You can access it at: Partner's Portal > Traffic

This feature provides visibility into requests, responses, headers, response times, and status codes.

⚠️ Attention:

This feature is intended for auditing and monitoring purposes. It should not be used as a transactional mechanism or a persistent data source.


Retention and Limitations

  • Log retention: 90 days.
  • Persistence: not guaranteed for 100% of calls (network failures and downtime may impact).
  • Purpose: use for auditing, debugging, and support. Not recommended for critical integrations.

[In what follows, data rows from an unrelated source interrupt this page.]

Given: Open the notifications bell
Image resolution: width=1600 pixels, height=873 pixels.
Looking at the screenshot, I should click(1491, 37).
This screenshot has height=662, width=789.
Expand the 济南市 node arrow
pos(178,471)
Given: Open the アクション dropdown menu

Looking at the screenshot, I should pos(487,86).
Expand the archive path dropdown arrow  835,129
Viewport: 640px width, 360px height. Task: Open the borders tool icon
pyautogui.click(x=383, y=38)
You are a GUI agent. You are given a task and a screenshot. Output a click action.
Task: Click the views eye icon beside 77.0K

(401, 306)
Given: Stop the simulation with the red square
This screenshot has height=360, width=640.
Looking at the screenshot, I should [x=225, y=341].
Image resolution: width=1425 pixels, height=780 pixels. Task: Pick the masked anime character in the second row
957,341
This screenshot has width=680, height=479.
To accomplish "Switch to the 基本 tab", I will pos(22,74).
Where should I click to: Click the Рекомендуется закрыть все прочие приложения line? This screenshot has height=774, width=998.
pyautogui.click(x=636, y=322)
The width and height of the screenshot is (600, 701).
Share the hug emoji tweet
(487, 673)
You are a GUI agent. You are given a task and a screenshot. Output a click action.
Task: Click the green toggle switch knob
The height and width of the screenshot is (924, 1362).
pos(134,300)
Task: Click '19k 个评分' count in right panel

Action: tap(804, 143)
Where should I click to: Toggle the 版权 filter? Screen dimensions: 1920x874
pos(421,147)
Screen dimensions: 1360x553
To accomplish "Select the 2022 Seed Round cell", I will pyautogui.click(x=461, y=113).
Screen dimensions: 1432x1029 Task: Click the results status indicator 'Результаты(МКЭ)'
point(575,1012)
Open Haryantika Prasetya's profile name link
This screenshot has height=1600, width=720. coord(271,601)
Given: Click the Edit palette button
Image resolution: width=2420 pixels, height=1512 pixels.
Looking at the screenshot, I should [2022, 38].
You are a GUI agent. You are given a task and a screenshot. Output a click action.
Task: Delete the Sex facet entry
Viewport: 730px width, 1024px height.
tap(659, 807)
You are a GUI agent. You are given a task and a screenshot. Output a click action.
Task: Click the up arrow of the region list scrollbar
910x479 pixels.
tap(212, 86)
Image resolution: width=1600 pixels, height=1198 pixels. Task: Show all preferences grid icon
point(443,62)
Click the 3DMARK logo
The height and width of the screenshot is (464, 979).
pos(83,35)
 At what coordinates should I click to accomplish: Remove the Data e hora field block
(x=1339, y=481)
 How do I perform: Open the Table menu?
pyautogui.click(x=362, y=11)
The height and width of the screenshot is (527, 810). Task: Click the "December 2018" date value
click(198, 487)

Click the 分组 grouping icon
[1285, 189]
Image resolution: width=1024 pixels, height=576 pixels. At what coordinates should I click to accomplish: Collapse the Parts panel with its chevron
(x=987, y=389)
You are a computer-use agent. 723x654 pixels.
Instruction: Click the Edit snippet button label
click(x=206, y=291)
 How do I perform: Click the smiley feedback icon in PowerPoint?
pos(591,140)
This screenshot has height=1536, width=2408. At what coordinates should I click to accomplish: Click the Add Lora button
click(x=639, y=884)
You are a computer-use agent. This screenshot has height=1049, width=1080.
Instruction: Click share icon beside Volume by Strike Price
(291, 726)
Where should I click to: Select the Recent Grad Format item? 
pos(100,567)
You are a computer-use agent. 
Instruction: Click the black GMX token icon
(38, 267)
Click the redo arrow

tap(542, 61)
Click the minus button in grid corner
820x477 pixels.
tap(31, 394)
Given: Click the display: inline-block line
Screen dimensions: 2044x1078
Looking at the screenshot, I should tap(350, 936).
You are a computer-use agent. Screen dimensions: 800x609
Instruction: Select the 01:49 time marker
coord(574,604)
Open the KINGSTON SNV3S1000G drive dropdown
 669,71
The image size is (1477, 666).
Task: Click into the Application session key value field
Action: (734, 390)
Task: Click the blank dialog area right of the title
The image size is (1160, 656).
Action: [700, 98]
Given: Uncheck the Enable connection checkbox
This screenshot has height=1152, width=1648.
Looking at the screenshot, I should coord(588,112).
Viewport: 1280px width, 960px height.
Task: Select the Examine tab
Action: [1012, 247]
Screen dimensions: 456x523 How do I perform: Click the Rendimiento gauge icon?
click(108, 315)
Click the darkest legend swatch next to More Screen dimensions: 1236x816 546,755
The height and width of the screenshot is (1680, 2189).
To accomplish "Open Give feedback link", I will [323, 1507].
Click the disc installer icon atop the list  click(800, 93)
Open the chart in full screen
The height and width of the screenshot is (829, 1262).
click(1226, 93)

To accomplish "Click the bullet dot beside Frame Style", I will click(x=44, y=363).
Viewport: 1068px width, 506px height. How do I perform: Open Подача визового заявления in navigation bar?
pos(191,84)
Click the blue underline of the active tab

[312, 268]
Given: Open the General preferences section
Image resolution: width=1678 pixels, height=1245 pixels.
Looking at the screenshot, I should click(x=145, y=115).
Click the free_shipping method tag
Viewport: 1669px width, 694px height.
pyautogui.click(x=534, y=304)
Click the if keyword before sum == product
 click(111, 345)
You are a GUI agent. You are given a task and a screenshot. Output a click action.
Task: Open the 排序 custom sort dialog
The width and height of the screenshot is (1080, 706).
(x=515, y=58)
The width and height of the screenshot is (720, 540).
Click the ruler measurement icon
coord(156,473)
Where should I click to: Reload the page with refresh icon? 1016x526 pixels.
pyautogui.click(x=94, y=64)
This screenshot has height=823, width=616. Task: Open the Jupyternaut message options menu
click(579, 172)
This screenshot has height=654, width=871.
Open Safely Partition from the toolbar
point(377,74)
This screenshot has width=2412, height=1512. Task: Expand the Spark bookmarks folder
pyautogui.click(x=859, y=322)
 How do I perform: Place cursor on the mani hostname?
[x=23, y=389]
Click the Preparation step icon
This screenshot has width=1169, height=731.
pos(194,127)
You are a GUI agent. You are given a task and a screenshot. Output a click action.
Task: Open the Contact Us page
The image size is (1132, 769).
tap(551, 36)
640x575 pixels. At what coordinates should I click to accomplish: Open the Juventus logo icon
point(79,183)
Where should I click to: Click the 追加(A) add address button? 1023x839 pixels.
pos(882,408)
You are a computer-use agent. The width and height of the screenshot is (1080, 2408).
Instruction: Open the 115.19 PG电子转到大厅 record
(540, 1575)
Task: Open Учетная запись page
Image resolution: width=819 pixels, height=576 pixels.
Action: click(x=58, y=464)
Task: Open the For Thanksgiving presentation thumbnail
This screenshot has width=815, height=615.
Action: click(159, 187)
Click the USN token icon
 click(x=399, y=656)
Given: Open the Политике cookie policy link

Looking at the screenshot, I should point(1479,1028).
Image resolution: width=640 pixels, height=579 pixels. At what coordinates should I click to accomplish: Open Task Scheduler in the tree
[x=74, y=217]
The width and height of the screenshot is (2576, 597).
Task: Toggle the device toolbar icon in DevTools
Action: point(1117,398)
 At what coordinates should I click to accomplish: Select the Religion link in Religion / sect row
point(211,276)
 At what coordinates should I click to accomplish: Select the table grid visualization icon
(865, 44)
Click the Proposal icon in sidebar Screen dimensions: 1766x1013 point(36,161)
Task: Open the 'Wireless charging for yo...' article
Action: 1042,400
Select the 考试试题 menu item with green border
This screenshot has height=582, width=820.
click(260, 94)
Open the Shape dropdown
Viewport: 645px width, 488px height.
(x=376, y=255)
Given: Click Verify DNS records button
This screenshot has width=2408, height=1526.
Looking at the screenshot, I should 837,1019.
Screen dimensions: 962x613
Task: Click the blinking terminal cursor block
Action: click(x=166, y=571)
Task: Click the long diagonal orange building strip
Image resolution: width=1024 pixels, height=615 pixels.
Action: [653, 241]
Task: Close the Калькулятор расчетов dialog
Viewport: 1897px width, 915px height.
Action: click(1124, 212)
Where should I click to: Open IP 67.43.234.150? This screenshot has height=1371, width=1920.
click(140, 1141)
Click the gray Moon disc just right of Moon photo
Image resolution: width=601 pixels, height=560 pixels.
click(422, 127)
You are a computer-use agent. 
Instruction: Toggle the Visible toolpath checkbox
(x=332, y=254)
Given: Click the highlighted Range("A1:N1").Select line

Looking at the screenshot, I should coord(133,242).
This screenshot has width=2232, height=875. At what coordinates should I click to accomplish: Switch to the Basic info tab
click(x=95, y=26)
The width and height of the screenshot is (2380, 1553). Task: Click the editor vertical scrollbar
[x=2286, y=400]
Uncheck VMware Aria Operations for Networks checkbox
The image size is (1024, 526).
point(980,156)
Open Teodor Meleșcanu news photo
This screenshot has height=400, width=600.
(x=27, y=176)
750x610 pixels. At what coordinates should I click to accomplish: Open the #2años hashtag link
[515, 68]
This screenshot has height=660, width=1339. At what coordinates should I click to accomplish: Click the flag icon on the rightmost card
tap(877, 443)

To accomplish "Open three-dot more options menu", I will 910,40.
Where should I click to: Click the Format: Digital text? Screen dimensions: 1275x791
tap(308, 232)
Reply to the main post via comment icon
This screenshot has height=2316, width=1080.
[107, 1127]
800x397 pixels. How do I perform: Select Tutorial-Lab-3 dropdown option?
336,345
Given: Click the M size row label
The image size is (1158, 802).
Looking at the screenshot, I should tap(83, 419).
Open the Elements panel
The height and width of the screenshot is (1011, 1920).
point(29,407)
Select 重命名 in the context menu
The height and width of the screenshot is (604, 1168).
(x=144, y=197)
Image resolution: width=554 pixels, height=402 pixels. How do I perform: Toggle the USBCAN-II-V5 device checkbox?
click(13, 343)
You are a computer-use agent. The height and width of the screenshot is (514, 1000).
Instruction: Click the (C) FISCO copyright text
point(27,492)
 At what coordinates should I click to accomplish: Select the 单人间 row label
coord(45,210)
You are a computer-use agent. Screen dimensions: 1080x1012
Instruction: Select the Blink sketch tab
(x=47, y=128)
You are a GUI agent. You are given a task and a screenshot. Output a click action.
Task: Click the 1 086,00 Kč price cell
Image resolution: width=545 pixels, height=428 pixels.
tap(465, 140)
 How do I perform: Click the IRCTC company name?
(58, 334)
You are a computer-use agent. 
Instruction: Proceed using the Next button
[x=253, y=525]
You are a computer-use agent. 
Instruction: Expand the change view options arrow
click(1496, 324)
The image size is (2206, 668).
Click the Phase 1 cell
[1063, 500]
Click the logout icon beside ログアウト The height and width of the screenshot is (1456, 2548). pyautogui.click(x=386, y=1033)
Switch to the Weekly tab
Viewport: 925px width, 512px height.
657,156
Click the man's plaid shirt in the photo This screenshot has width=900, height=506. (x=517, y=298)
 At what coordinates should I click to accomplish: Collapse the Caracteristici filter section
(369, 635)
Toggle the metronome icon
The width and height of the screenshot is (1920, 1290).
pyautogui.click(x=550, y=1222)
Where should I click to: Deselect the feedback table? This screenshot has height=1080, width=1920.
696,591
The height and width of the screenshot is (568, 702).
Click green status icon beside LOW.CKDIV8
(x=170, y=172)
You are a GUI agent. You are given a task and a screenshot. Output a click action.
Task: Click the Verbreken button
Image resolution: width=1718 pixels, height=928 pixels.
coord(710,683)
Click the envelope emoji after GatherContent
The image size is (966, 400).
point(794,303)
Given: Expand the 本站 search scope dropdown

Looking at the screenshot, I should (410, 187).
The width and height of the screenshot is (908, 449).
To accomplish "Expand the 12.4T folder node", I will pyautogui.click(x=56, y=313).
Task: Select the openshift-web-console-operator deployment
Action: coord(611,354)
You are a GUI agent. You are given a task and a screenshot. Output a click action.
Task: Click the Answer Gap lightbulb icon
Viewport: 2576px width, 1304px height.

Applications that require full persistence are recommended to implement their own logging mechanisms.


Dashboard Structure

1. Request List

On the main Traffic screen, each row corresponds to a request. Available fields:

FieldDescription
Request DateUTC time of the call
PathEndpoint called (e.g., /v1/requests/{id}/items/approvers)
MethodOperation type (GET, POST, PUT, DELETE)
Correlation IDUnique identifier to track the request end-to-end
Response StatusReturned HTTP code (200, 404, 500, etc.)

2. Request Details

When expanding a row, a panel with Request and Response is displayed.

Request Tab

Shows the data sent to the server:

FieldDescription
x-me-tenant-idTenant identifier
authorizationAuthentication token (masked)
postman-tokenClient tracking token
x-me-correlation-idCorrelation ID
hostAPI host
user-agentRequest agent (e.g., PostmanRuntime, libs, apps)
cache-controlCache policy
acceptAccepted types
accept-encodingAccepted compression
Full EndpointPath + query parameters (e.g., ?pageNumber=1&pageSize=10)

Response Tab

Shows the data returned by the server:

FieldDescription
content-typeResponse format (e.g., application/problem+json)
serverServer identifier
transfer-encodingWhether chunked or not
dateDate/time of the response
connectionConnection state
ratelimit-limitMaximum allowed calls
ratelimit-remainingRemaining calls in the period
ratelimit-resetTime in seconds until the limit window resets
Response TimeTotal response time (e.g., 33.7s)
Response SizeResponse size in bytes
Response BodyBody returned by the API (error messages, payloads, data)

Response Examples

500 Error (Internal Server Error)

json
{
  "type": "https://datatracker.ietf.org/doc/html/rfc7231#section-6.6.1",
  "title": "An error occurred while processing your request.",
  "status": 500,
  "detail": "An unexpected error has occurred. Please try again later or contact support if the issue persists."
}

404 Error (Not Found)

  • Indicates that the requested resource does not exist (e.g., nonexistent user or item).

200 Success (OK)

  • Indicates that the request was successfully processed, with a payload returned in the Response Body.

Best Practices

  • Use the Correlation ID when opening support tickets.
  • Monitor spikes of 500 errors and rate limit excesses as integration health indicators.
  • If you need to audit beyond 90 days, configure a log export pipeline for your own storage.
  • Use status codes and error messages as the first troubleshooting layer.